# 2 Motor´s



## Ziggythewiz (May 16, 2010)

If you have two motors and two controllers and two wheels that are not sharing a driveshaft (direct chain driven or something) you can use two throttle pots to control the motors and drive it like a tank.


----------



## amdnox (Aug 6, 2011)

Haha yeah but i dont want to build a TANK ^^ 

This is a Small Carrier for tools to transport them to the Garden and so on this vehicle is about 80kg light and so on it´s no TANK ^^


----------



## Ziggythewiz (May 16, 2010)

Are you sure you don't WANT to build a tank?

I don't need to, nor have the $ to do so...but I definitely want to build a tank.

How is this carrier to be driven (steering)?
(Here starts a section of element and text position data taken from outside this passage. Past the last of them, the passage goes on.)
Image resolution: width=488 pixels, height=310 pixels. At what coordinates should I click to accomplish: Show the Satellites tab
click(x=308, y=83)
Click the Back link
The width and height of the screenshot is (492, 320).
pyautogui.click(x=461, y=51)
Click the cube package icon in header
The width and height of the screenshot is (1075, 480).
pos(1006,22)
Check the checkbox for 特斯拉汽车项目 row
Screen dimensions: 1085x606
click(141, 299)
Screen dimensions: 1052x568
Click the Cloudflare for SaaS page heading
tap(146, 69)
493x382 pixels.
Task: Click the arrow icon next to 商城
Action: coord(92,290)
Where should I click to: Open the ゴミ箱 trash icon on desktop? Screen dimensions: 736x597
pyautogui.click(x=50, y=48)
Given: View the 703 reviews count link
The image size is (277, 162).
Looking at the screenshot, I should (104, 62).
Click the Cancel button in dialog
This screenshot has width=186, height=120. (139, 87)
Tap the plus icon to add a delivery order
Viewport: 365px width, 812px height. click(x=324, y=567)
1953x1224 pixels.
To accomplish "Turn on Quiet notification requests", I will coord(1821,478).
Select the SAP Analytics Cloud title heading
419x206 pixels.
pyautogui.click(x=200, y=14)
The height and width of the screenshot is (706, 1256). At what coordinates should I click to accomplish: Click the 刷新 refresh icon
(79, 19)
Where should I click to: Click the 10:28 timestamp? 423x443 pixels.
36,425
And how do the motors connect to the drive wheels?


----------



## amdnox (Aug 6, 2011)

It´s easy it´s that kind of HUB Motor 
http://sak-craft.up.seesaa.net/image/11.jpg

Not exaktly this one but the typ is the same so i only have to put them into the Vehicle and connect this 2 Kabel´s to the controller ! 

No chain or something ! 
So now i don´t know if i drive and want to Turn if bothe Motor´s drive the same speed or does 1 Motor reduce his speed because they don´t have pysicly connection ?


----------



## Woodsmith (Jun 5, 2008)

Is to be remotely controlled, with or without a control cable or ride on?

If remote controlled then you could have two thottles, one for each wheel and it will steer by varying the wheel speeds and have the front wheels castoring freely.

If ride on then you do not need to control the motors independently and so one controller, or two with linked throttle pots, would do fine.


----------



## amdnox (Aug 6, 2011)

It´s controlled like a QUAD so you have a handlebar with a throttle a Brack handle and so on !


----------